**Exercise:** Count the lines in the data below that contain the string "click", matching case exactly, and give only that number.

**Input material:**
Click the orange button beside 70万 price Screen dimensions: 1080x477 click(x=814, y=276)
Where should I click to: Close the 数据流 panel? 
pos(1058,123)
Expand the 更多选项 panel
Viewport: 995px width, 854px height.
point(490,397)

**Answer to the task:** 2